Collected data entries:
....................

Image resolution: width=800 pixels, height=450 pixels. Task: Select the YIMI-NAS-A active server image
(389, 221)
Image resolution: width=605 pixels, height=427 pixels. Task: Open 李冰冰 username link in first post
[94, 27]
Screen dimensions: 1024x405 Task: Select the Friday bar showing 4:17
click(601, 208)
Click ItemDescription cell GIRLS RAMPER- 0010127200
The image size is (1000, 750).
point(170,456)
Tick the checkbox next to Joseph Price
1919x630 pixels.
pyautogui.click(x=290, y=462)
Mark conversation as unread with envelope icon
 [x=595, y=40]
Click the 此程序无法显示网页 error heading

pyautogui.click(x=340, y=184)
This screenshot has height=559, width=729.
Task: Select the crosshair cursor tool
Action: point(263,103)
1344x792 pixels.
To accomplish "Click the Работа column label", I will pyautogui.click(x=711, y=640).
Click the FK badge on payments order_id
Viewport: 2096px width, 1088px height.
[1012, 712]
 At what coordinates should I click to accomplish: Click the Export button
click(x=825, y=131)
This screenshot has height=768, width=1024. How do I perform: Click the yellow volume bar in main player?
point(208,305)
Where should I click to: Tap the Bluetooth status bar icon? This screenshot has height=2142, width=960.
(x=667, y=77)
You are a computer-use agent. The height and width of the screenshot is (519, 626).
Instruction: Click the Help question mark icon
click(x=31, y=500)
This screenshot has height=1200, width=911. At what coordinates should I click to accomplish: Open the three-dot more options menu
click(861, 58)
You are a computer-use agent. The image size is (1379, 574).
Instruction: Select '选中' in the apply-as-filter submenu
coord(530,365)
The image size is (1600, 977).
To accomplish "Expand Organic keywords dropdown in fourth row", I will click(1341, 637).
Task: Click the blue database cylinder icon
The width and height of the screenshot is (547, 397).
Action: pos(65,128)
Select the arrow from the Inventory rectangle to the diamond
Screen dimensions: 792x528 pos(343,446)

....................

» What needs to be done: Transcribe the records above exactly, beginning at the line that contains "Tick the checkbox next to Joseph Price" and ending with the line that contains "1344x792 pixels.", both included, and nothing else.

» Solved problem:
Tick the checkbox next to Joseph Price
1919x630 pixels.
pyautogui.click(x=290, y=462)
Mark conversation as unread with envelope icon
 [x=595, y=40]
Click the 此程序无法显示网页 error heading

pyautogui.click(x=340, y=184)
This screenshot has height=559, width=729.
Task: Select the crosshair cursor tool
Action: point(263,103)
1344x792 pixels.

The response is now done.